As the primary regulator of the U.S. securities markets, we are proposing rules today that focus on mitigating the adverse effects that liquidity risk in funds can have on investors and the fair, efficient and orderly operation of the markets. To the extent there are any potential financial stability risks from poor fund liquidity management, our proposal may mitigate those risks as well (footnote omitted).

Financial Stability Board

In January 2014, the FSB (established by the G-20 following the 2008 financial crisis to protect global financial stability), together with the International Organization of Securities Commissioners (IOSCO), issued a proposed methodology for designating nonbank, noninsurer entities – including asset managers and asset management vehicles – as global systemically important financial institutions (G-SIFIs).8

In March 2015, the FSB and IOSCO issued a revised proposal that would have established thresholds for review of public and private investment funds and asset managers for potential designation as G-SIFIs.9 If implemented, such a process would have relied on national regulators to propose home country entities for ultimate G-SIFI designation. This, in turn, could have placed significant pressure on national regulators, such as the FSOC, to evaluate potential SIFI status for G-SIFI designated entities.

In June 2015, IOSCO announced it had concluded that a full review of asset management activities and products that may pose systemic risks should take precedence over further work on the methodologies for the identification of G-SIFI asset management entities. IOSCO indicated that work on its G-SIFI methodologies should be reassessed after the completion of its broader review.10

In July 2015, the FSB stated that it too had decided to wait to finalize its G-SIFI asset management designation methodologies until the FSB’s review of potential financial stability issues associated with asset management entities and activities is completed.11 The FSB expects to develop activities-based policy recommendations by spring 2016 and, together with IOSCO, will conduct further analyses and finalize the G-SIFI asset management methodology. Their focus will be on any residual entity-based sources of systemic risk from distress or disorderly failure that cannot be effectively addressed by market-wide activities-based policies.

There are many challenges associated with reaching an international consensus on appropriate activities-based policies, as well as their potential implementation in diverse national regulatory systems. Similar challenges would apply to implementation of G-SIFI designation-related prudential standards, particularly where a U.S.-based asset management entity has not been designated as a SIFI.

Footnotes

1) Dechert OnPoint, U.S. Financial Stability Oversight Council Proposes Recommendations for Money Market Reform.

2) Dechert OnPoint, U.S. Office of Financial Research Issues Report on Asset Management and Financial Stability.

3) Dechert attended that meeting as counsel to an industry trade association.

4) Dechert OnPoint, U.S. Financial Stability Oversight Council Requests Comments on Financial Stability Implications of Asset Management Activities.

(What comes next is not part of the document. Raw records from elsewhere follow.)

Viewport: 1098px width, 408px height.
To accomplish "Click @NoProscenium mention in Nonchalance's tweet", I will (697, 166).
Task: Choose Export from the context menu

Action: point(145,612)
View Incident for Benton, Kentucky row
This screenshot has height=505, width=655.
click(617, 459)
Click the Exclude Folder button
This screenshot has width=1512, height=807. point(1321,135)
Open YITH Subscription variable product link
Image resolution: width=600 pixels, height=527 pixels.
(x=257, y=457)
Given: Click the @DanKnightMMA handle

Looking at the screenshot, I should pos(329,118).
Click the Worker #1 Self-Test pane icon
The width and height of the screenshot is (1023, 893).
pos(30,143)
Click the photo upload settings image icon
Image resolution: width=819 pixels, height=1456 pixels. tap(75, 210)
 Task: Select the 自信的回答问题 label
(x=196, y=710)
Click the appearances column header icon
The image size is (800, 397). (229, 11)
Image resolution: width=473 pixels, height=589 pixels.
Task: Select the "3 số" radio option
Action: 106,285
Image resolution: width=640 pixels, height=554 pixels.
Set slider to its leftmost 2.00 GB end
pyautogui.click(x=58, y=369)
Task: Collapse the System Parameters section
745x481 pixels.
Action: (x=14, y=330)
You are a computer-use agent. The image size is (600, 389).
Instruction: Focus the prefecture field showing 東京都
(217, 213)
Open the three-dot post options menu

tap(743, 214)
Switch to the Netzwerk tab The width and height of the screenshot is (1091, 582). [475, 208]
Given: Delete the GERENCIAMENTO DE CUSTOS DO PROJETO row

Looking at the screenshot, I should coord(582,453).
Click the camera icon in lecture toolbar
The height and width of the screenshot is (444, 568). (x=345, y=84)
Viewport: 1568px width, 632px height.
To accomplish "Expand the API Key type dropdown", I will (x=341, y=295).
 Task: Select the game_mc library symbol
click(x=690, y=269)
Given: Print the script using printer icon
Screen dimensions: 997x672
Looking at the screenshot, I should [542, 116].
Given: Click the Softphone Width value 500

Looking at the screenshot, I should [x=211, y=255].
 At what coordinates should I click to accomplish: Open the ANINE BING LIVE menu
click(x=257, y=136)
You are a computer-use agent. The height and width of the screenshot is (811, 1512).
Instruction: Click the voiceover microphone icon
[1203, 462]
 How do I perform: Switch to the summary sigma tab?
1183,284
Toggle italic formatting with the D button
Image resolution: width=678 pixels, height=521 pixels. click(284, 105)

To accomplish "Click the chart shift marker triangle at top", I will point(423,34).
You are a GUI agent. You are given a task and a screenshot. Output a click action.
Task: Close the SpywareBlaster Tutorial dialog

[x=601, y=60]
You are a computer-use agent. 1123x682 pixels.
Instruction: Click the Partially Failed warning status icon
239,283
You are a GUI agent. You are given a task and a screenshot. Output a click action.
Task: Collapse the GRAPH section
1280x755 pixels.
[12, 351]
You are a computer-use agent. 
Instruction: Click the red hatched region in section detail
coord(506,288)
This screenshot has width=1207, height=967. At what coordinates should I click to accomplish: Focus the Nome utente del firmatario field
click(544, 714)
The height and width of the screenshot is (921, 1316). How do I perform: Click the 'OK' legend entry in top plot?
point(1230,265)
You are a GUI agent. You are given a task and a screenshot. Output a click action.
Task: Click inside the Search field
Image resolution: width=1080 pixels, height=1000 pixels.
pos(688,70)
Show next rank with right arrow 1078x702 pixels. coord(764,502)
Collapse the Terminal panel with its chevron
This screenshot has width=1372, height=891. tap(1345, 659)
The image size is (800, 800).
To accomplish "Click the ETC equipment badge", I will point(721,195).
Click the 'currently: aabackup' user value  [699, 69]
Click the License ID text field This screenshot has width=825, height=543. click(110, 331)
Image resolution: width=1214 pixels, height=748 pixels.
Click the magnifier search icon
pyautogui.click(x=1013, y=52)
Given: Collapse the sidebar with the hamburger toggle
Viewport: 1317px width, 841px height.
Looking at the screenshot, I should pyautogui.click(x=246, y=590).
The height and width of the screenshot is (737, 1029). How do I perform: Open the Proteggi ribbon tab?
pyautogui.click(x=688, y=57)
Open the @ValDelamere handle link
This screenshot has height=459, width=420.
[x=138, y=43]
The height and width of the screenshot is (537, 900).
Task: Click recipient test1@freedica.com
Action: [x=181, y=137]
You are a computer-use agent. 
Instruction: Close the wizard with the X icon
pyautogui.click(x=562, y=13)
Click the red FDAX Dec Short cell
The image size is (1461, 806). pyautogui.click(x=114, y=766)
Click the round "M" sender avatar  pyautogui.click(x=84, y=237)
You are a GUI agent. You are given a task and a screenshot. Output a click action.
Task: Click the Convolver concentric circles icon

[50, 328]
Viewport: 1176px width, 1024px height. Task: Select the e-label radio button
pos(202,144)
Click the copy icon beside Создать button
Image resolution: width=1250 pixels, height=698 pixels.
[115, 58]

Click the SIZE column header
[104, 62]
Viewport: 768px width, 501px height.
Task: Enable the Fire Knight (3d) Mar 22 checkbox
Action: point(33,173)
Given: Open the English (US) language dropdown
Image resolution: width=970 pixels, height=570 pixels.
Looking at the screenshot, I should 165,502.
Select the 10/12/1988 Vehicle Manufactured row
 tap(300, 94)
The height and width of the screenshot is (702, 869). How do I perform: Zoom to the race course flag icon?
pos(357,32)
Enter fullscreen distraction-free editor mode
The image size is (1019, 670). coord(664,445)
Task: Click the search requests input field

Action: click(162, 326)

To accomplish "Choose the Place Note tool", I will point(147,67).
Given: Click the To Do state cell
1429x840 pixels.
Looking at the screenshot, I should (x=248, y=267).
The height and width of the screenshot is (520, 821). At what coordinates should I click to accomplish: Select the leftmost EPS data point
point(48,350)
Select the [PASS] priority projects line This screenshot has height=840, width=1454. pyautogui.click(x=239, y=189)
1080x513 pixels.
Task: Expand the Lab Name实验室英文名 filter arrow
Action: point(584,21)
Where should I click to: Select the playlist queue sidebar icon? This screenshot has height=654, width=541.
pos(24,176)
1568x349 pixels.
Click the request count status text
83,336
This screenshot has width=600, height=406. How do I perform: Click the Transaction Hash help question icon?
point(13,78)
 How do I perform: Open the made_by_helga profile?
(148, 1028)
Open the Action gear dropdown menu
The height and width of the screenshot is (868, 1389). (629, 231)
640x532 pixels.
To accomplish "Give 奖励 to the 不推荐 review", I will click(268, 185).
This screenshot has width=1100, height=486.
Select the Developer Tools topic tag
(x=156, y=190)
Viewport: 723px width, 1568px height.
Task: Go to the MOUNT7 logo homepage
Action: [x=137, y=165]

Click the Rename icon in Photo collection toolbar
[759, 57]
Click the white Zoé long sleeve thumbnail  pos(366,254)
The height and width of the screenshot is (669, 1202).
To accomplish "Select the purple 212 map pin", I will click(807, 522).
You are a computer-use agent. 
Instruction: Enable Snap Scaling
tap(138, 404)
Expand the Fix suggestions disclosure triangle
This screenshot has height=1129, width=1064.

5) Dechert OnPoint, SEC Proposes Sweeping Amendments to Rules Governing Money Market Funds; Dechert OnPoint, U.S. SEC Approves Sweeping Amendments to Rules Governing Money Market Funds.

6) SEC Chair Mary Jo White, Enhancing Risk Monitoring and Regulatory Safeguards for the Asset Management Industry, Dec. 11, 2014.

7) Dechert OnPoint, SEC Proposes New Liquidity Management Rules for Mutual Funds and ETFs.

8) Dechert OnPoint, FSB and IOSCO to Consider Standards for Treating Investment Funds and Asset Managers as Global Systemically Important Financial Institutions.

9) Dechert OnPoint, FSB/IOSCO Issue Second Proposal on G-SIFI Designation Methodology for Investment Funds and Asset Managers.

10) OICU-IOSCO Media Release, IOSCO: Meeting the Challenges of a New Financial World, June 17, 2015.

11) FSB Press Release, Next Steps on the Assessment Methodologies for Non-Bank Non-Insure Global Systemically Important Financial Institutions, July 30, 2015.